====== Extracted information

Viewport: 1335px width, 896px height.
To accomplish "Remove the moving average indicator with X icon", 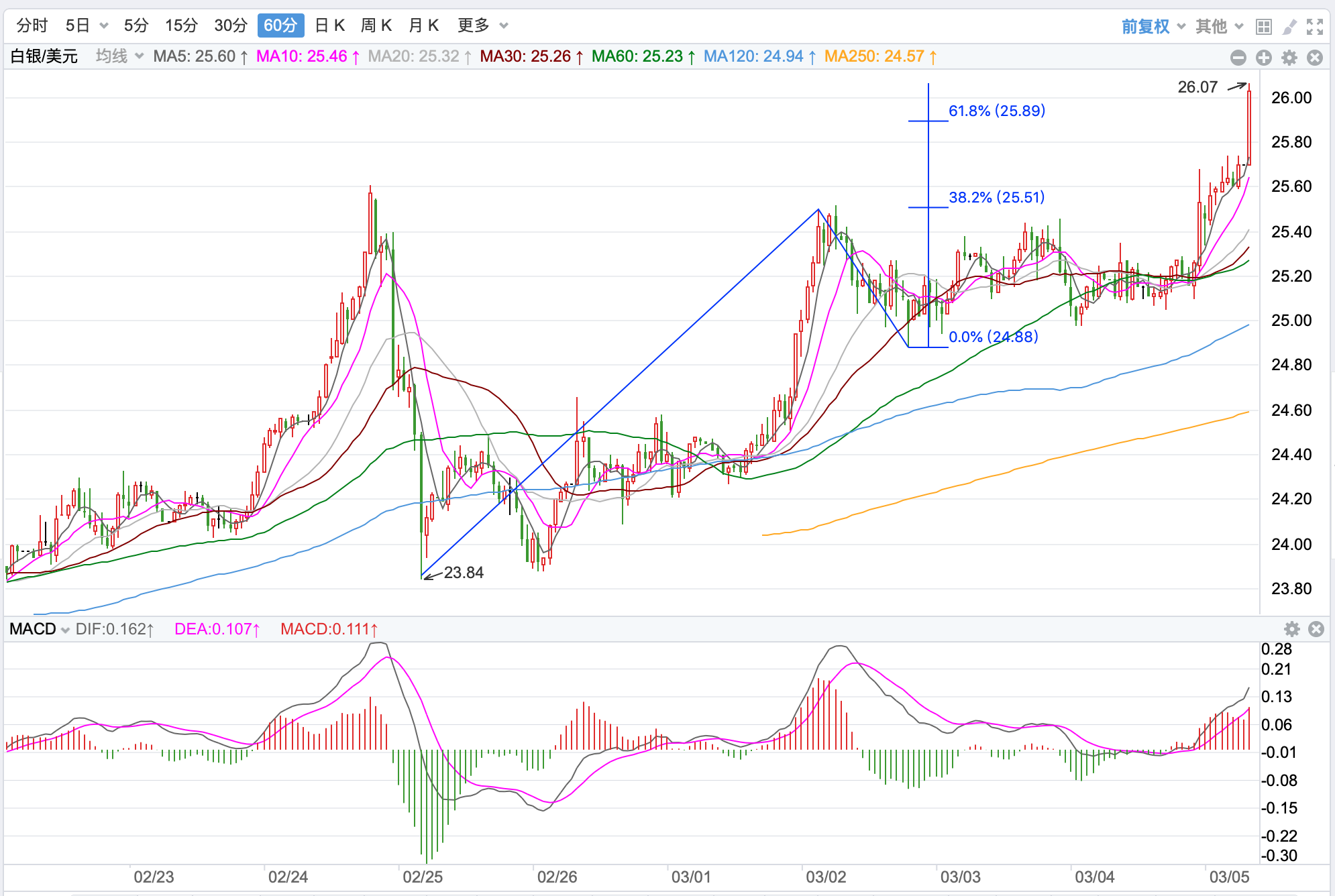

============
====== Extracted information

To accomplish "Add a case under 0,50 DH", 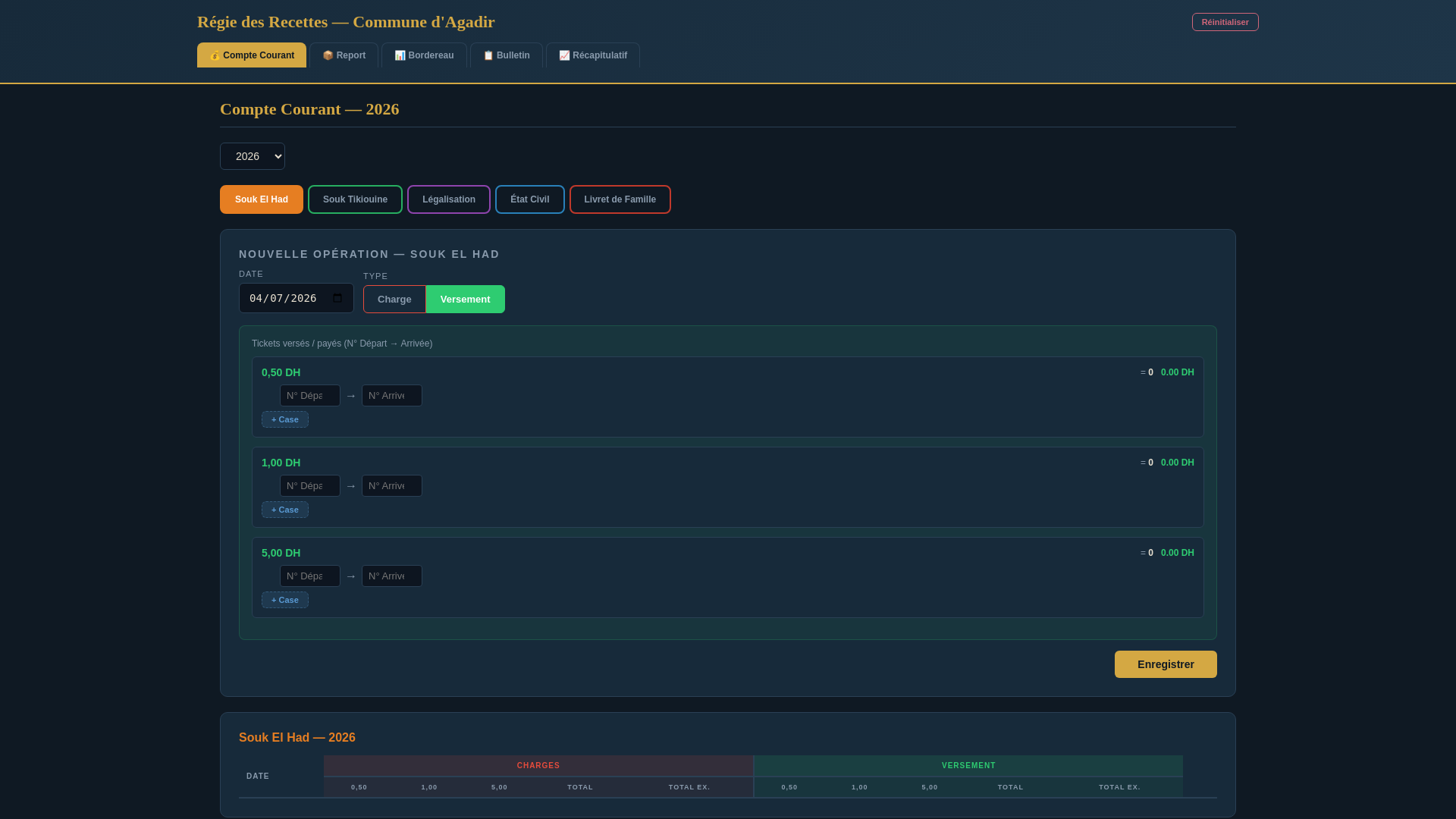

============
====== Extracted information

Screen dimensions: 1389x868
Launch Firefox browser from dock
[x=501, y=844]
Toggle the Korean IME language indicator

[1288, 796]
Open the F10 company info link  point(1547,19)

============

*What to work on:* Taking the entries above, copy word for word the lines from the one with "Viewport: 1335px width, 896px height." up to and including the one with "the moving average", without any picture.

*Answer space:*
Viewport: 1335px width, 896px height.
To accomplish "Remove the moving average indicator with X icon", 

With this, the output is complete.